Midway through her two-month stay at Lawrence Memorial Hospital, Inken Scheewe is finding her summer vacation an educational one.
Scheewe, a 26-year-old medical student from Eutin, Germany, has spent about a month working with several local radiologists and is now beginning a four-week stint observing internal medicine specialists. She said she considers her stay here a good opportunity to see first-hand how American physicians work.
"In Germany, it's very difficult to get such a place in an American hospital," she said. "I want to learn the language and it's another way to get some practical experience."
Scheewe is in her fourth year at Christian Albrecht University, a medical school in Kiel, a city of about 250,000 people. She has an older brother, who is also studying to be a physician.
HER FATHER helped set up her stay at LMH. A high school teacher, he helped establish a sister city relationship between Lawrence and Eutin, a town of about 17,000 residents. He was part of a delegation that visited Lawrence in 1988.
Also, he has taught Kansas University students when they have studied in Eutin. With his Lawrence connections, he decided to contact the local hospital to see if she could observe there.
Scheewe said she initially had to overcome a language barrier so she could communicate with patients. Her work in radiology, which she said was more theoretical than one-on-one contact with patients, allowed her to become more at ease with the English language before having more patient contact while working in internal medicine.
"It was important for me to learn the language and the medical language," Scheewe said. "Now I hope I can talk to the patients and understand what they say to me."
ONE OF the major differences in health care between the two countries is the basic system, Scheewe said. In Germany, the majority of physicians are at the hospital, not commuting between the hospital and an office off the hospital grounds.
"There's no back and forth," she said. "It's very interesting to see how the physicians from the office came to the hospital and worked together."
Another significant difference is insurance.
"All people (in Germany) have insurance for everything," she said. "Insurance pays the money to the hospital and the hospital pays the physician.

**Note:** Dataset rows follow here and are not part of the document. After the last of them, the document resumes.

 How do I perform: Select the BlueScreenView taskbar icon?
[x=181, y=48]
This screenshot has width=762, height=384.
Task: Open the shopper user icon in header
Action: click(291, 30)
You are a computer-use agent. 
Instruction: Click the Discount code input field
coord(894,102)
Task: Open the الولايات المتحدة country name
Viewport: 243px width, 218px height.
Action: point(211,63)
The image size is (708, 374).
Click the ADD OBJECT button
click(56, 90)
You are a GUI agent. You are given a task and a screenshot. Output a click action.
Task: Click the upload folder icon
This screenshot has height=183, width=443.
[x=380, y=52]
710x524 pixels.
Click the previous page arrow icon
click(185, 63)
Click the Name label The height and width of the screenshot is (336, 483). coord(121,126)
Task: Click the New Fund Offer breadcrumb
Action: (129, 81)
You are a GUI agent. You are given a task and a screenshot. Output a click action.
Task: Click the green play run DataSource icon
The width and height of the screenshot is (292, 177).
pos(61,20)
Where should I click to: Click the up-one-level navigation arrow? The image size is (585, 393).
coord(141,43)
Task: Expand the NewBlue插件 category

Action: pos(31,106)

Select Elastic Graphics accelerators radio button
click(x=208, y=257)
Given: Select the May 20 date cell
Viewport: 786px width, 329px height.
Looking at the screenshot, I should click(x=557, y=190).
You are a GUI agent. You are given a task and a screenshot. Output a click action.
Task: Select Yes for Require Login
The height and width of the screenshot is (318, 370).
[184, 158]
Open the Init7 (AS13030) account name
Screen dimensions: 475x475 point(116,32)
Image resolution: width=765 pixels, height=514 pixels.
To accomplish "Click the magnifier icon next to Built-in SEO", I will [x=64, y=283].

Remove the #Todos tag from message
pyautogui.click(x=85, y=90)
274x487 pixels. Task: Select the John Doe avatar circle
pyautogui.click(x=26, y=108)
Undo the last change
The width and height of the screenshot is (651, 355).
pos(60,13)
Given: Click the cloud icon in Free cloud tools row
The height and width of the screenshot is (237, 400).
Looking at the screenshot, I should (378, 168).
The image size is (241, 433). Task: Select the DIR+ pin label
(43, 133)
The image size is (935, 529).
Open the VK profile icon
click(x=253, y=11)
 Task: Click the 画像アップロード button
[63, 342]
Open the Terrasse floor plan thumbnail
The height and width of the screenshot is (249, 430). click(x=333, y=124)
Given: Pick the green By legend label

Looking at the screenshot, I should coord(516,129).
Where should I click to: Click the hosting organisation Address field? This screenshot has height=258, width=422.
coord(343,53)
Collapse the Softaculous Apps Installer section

It's not so expensive for us to get insurance."
The size of the medical facility was also a change, coming from Kiel's large university hospital.
"The hospital's really, really big," she said of Kiel. "It's a university hospital. There's a really big building for every specialty."
BUT SHE enjoys the size of LMH and the attitude of its physicians and staff.
"There's more friendliness between the technical staff and physicians," she said. "In Germany, it's more formal."
Once she has completed her stay at LMH, she'll travel on to the West Coast for a short, no-work vacation, before returning to her studies in Germany in late October.
Her first two years of study have been mostly theory, before shifting into practical experience. She's facing her third major exam in March. During her sixth year, she'll work in a hospital as a student physician, followed by a year and a half as a physician in practice. Upon completion of that, she'll do a residency and start specializing in a certain field.
"When the two years are over, you hope you get a job," she said.
SHE THINKS her study at a U.S. hospital will help when she's job-hunting in Germany.
"German physicians and universities like it very much when students were in America," she said.